When we read a book, understanding the notations plays a very important role of understanding the contents. Unfortunately, different communities have different notation conventions for the formulation on the model and the optimization problem. Could any one summarize some formulation notations here and provide possible reasons?
I will give an example here: In linear algebra literature, the classic book is Strang's introduction to linear algebra. The most used notation in the book is
$$ A x=b$$
Where $A$ is a coefficient matrix, $x$ is the variables to be solved and $b$ is a vector on right side of the equation. The reason the book choose this notation is the main goal of linear algebra is solving a linear system and figure out what is vector $x$. Given such formulation the OLS optimization problem is
$$ \underset{x}{\text{minimize}}~~ \|A x-b\|^2$$
In statistics or machine learning literate (from book Elements of Statistical Learning) people use different notation to represent the same thing:
$$X \beta= y$$
Where $X$ is the data matrix, $\beta$ is the coefficients or weights to be learned learning, $y$ is the response. The reason people use this is because people in statistics or machine learning community is data driven, so data and response are the most interesting thing to them, where they use $X$ and $y$ to represent.
Now we can see all the possible confusion can be there: $A$ in first equation is as same as $X$ in second equation. And in second equation $X$ is not something need to be solved. Also for the terms: $A$ is the coefficient matrix in linear algebra, but it is data in statistics. $\beta$ is also called "coefficients".
In addition, I mentioned $X \beta=y$ is not the exactly what people widely used in machine learning, people uses a half vectorized version that summarize over all the data points.
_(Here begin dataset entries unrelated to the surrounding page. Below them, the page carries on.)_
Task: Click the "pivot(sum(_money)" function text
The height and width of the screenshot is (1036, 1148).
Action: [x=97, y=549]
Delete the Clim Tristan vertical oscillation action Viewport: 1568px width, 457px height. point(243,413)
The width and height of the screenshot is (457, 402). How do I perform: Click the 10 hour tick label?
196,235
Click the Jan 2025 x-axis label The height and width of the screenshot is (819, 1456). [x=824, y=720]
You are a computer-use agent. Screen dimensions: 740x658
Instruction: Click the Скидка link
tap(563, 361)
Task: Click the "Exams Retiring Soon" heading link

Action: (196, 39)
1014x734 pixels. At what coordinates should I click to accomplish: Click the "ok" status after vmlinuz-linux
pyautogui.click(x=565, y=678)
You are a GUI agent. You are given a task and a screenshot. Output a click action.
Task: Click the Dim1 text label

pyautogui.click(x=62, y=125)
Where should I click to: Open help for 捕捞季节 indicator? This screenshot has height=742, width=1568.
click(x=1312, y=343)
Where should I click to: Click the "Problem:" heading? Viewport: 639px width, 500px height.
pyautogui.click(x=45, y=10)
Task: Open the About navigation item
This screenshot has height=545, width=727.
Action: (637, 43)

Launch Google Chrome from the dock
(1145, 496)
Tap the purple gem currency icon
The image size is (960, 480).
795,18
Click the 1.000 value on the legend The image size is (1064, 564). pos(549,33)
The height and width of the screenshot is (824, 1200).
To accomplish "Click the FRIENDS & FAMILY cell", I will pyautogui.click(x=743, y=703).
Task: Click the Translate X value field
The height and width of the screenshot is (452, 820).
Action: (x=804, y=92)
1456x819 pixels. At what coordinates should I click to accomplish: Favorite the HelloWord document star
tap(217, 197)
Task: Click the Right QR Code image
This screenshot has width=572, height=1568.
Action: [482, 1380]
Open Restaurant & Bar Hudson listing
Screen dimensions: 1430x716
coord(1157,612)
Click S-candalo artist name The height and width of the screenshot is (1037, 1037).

Such as
$$ \min \sum_i \text{L}(y_i,f(x_i)) $$
I think the reason for this is that it is good when talking about the stochastic gradient descent and other different loss functions. Also, the concise matrix notation disappears for other problems than linear regression.
Matrix notation for logistic regression
Could anyone give more summaries on the notations cross different literature? I hope smart answers to this question can be used as a good reference for people reading books cross different literature.
please do not be limited by my example $A x=b$ and $X \beta=y$. There are many others. Such as
Why there are two different logistic loss formulation / notations?